First Author  Heemskerk MM Year  2014
Journal  Am J Physiol Endocrinol Metab Volume  306
Issue  7 Pages  E808-13
PubMed ID  24473440 Mgi Jnum  J:212298
Mgi Id  MGI:5578442 Doi  10.1152/ajpendo.00641.2013
Citation  Heemskerk MM, et al. (2014) Long-term niacin treatment induces insulin resistance and adrenergic responsiveness in adipocytes by adaptive downregulation of phosphodiesterase 3B. Am J Physiol Endocrinol Metab 306(7):E808-13
abstractText  The lipid-lowering effect of niacin has been attributed to the inhibition of cAMP production in adipocytes, thereby inhibiting intracellular lipolysis and release of nonesterified fatty acids (NEFA) to the circulation.
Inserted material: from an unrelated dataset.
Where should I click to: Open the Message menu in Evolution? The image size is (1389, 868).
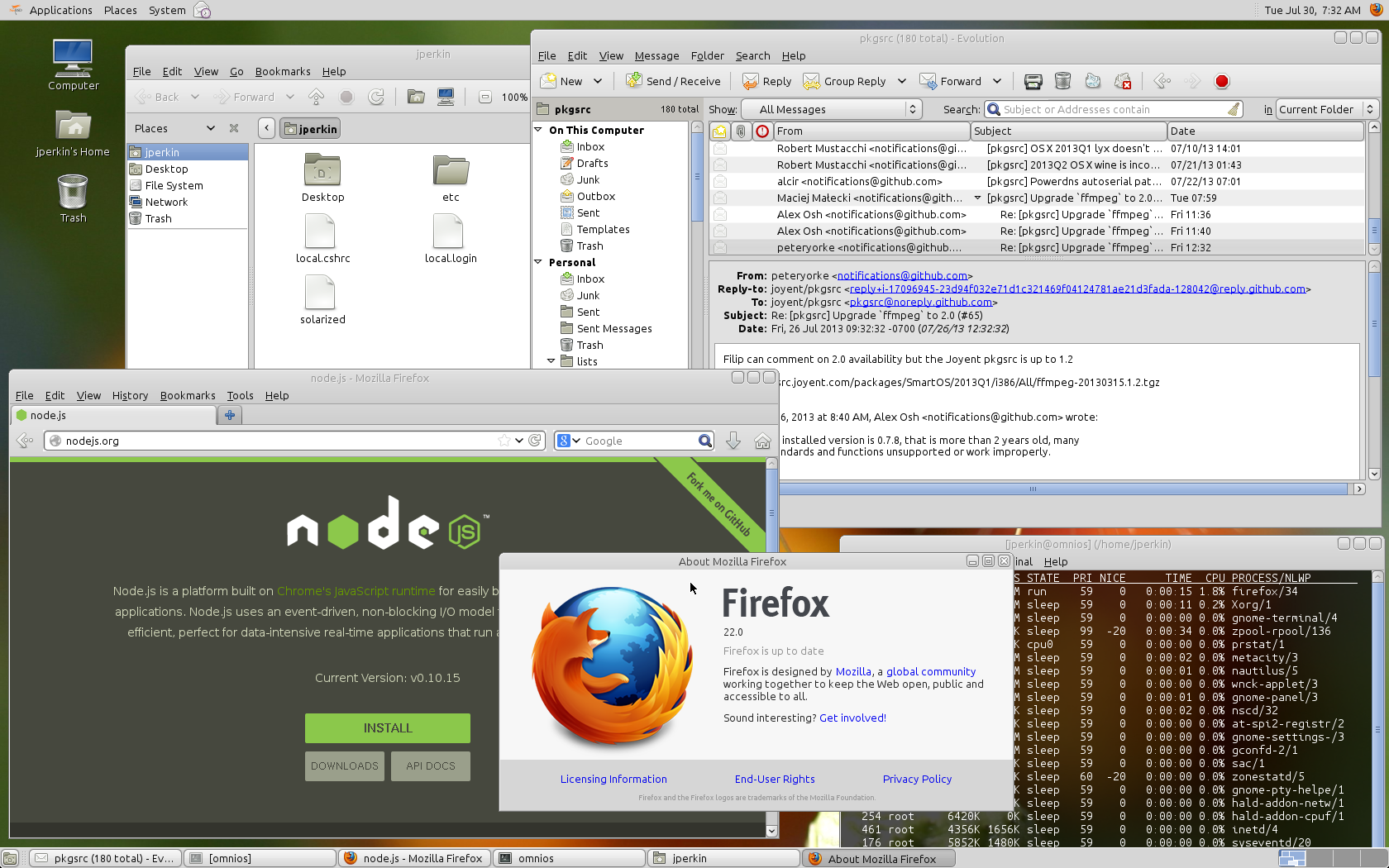(x=656, y=55)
However, long-term niacin treatment leads to a normalization of plasma NEFA levels and induces insulin resistance, for which the underlying mechanisms are poorly understood. The current study addressed the effects of long-term niacin treatment on insulin-mediated inhibition of adipocyte lipolysis and focused on the regulation of cAMP levels. APOE*3-Leiden.CETP transgenic mice treated with niacin for 15 wk were subjected to an insulin tolerance test and showed whole body insulin resistance. Similarly, adipocytes isolated from niacin-treated mice were insulin resistant and, interestingly, exhibited an increased response to cAMP stimulation by 8Br-cAMP, beta1- and beta2-adrenergic stimulation. Gene expression analysis of the insulin and beta-adrenergic pathways in adipose tissue indicated that all genes were downregulated, including the gene encoding the cAMP-degrading enzyme phosphodiesterase 3B (PDE3B). In line with this, we showed that insulin induced a lower PDE3B response in adipocytes isolated from niacin-treated mice. Inhibiting PDE3B with cilostazol increased lipolytic responsiveness to cAMP stimulation in adipocytes. These data show that long-term niacin treatment leads to a downregulation of PDE3B in adipocytes, which could explain part of the observed insulin resistance and the increased responsiveness to cAMP stimulation.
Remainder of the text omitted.